| WORK ORDER |
The reply should consist of every entry, repeated exactly.

═════ RECORDED DATA

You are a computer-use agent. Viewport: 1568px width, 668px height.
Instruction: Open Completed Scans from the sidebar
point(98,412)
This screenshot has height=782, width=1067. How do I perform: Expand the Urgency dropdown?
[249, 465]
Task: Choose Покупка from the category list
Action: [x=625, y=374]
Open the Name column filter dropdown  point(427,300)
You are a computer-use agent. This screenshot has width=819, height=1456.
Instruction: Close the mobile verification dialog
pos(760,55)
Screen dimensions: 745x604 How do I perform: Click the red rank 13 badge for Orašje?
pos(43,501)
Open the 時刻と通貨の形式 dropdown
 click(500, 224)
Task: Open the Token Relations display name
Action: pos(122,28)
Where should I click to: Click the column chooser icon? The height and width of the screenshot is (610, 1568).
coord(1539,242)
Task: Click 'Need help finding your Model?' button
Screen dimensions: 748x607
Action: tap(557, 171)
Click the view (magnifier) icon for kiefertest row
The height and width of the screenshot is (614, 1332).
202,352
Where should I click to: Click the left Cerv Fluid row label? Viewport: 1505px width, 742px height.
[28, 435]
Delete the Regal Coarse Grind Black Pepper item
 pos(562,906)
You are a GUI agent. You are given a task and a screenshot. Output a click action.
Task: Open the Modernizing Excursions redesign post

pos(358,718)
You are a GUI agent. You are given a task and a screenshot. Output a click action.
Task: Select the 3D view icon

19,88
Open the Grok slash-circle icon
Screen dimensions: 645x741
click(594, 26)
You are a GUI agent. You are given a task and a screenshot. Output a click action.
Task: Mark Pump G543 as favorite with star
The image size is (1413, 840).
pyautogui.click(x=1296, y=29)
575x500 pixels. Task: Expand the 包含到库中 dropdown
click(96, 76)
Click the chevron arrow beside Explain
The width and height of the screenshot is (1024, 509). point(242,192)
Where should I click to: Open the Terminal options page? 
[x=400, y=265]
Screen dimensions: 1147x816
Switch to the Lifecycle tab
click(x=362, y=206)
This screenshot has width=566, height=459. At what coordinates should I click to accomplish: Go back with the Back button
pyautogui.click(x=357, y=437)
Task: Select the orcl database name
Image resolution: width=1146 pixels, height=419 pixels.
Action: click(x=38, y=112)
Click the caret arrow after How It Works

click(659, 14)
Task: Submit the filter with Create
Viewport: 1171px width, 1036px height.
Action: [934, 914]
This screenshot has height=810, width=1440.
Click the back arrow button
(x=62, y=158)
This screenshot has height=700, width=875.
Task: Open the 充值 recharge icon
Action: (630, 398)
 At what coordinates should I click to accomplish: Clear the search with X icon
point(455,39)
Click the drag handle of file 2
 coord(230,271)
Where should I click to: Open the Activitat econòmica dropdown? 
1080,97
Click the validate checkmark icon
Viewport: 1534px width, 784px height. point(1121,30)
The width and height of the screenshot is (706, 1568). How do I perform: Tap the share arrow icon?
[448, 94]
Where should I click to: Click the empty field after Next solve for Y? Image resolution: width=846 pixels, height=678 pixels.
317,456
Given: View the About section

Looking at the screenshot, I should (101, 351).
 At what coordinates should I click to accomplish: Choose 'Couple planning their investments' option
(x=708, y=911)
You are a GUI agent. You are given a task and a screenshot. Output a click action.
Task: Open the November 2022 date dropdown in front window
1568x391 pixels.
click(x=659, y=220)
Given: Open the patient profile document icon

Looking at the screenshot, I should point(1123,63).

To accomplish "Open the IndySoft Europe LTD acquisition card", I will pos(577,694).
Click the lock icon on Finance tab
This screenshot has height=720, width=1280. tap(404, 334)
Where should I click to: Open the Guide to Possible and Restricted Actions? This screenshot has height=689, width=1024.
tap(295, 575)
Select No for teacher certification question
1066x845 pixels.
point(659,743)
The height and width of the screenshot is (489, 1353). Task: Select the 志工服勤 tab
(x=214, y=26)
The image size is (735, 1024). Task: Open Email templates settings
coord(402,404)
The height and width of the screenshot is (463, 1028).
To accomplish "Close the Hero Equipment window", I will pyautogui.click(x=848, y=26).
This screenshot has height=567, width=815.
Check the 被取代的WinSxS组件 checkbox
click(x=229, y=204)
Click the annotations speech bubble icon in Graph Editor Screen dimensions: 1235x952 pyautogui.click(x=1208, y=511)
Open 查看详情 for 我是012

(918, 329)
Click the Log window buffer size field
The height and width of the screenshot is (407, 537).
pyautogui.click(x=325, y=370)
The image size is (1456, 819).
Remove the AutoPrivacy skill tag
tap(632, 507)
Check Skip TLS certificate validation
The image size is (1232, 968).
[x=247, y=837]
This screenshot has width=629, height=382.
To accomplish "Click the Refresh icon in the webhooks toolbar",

══════════

| EXERCISE RESPONSE |
You are a computer-use agent. Viewport: 1568px width, 668px height.
Instruction: Open Completed Scans from the sidebar
point(98,412)
This screenshot has height=782, width=1067. How do I perform: Expand the Urgency dropdown?
[249, 465]
Task: Choose Покупка from the category list
Action: [x=625, y=374]
Open the Name column filter dropdown  point(427,300)
You are a computer-use agent. This screenshot has width=819, height=1456.
Instruction: Close the mobile verification dialog
pos(760,55)
Screen dimensions: 745x604 How do I perform: Click the red rank 13 badge for Orašje?
pos(43,501)
Open the 時刻と通貨の形式 dropdown
 click(500, 224)
Task: Open the Token Relations display name
Action: pos(122,28)
Where should I click to: Click the column chooser icon? The height and width of the screenshot is (610, 1568).
coord(1539,242)
Task: Click 'Need help finding your Model?' button
Screen dimensions: 748x607
Action: tap(557, 171)
Click the view (magnifier) icon for kiefertest row
The height and width of the screenshot is (614, 1332).
202,352
Where should I click to: Click the left Cerv Fluid row label? Viewport: 1505px width, 742px height.
[28, 435]
Delete the Regal Coarse Grind Black Pepper item
 pos(562,906)
You are a GUI agent. You are given a task and a screenshot. Output a click action.
Task: Open the Modernizing Excursions redesign post

pos(358,718)
You are a GUI agent. You are given a task and a screenshot. Output a click action.
Task: Select the 3D view icon

19,88
Open the Grok slash-circle icon
Screen dimensions: 645x741
click(594, 26)
You are a GUI agent. You are given a task and a screenshot. Output a click action.
Task: Mark Pump G543 as favorite with star
The image size is (1413, 840).
pyautogui.click(x=1296, y=29)
575x500 pixels. Task: Expand the 包含到库中 dropdown
click(96, 76)
Click the chevron arrow beside Explain
The width and height of the screenshot is (1024, 509). point(242,192)
Where should I click to: Open the Terminal options page? 
[x=400, y=265]
Screen dimensions: 1147x816
Switch to the Lifecycle tab
click(x=362, y=206)
This screenshot has width=566, height=459. At what coordinates should I click to accomplish: Go back with the Back button
pyautogui.click(x=357, y=437)
Task: Select the orcl database name
Image resolution: width=1146 pixels, height=419 pixels.
Action: click(x=38, y=112)
Click the caret arrow after How It Works

click(659, 14)
Task: Submit the filter with Create
Viewport: 1171px width, 1036px height.
Action: [934, 914]
This screenshot has height=810, width=1440.
Click the back arrow button
(x=62, y=158)
This screenshot has height=700, width=875.
Task: Open the 充值 recharge icon
Action: (630, 398)
 At what coordinates should I click to accomplish: Clear the search with X icon
point(455,39)
Click the drag handle of file 2
 coord(230,271)
Where should I click to: Open the Activitat econòmica dropdown? 
1080,97
Click the validate checkmark icon
Viewport: 1534px width, 784px height. point(1121,30)
The width and height of the screenshot is (706, 1568). How do I perform: Tap the share arrow icon?
[448, 94]
Where should I click to: Click the empty field after Next solve for Y? Image resolution: width=846 pixels, height=678 pixels.
317,456
Given: View the About section

Looking at the screenshot, I should (101, 351).
 At what coordinates should I click to accomplish: Choose 'Couple planning their investments' option
(x=708, y=911)
You are a GUI agent. You are given a task and a screenshot. Output a click action.
Task: Open the November 2022 date dropdown in front window
1568x391 pixels.
click(x=659, y=220)
Given: Open the patient profile document icon

Looking at the screenshot, I should point(1123,63).

To accomplish "Open the IndySoft Europe LTD acquisition card", I will pos(577,694).
Click the lock icon on Finance tab
This screenshot has height=720, width=1280. tap(404, 334)
Where should I click to: Open the Guide to Possible and Restricted Actions? This screenshot has height=689, width=1024.
tap(295, 575)
Select No for teacher certification question
1066x845 pixels.
point(659,743)
The height and width of the screenshot is (489, 1353). Task: Select the 志工服勤 tab
(x=214, y=26)
The image size is (735, 1024). Task: Open Email templates settings
coord(402,404)
The height and width of the screenshot is (463, 1028).
To accomplish "Close the Hero Equipment window", I will pyautogui.click(x=848, y=26).
This screenshot has height=567, width=815.
Check the 被取代的WinSxS组件 checkbox
click(x=229, y=204)
Click the annotations speech bubble icon in Graph Editor Screen dimensions: 1235x952 pyautogui.click(x=1208, y=511)
Open 查看详情 for 我是012

(918, 329)
Click the Log window buffer size field
The height and width of the screenshot is (407, 537).
pyautogui.click(x=325, y=370)
The image size is (1456, 819).
Remove the AutoPrivacy skill tag
tap(632, 507)
Check Skip TLS certificate validation
The image size is (1232, 968).
[x=247, y=837]
This screenshot has width=629, height=382.
To accomplish "Click the Refresh icon in the webhooks toolbar",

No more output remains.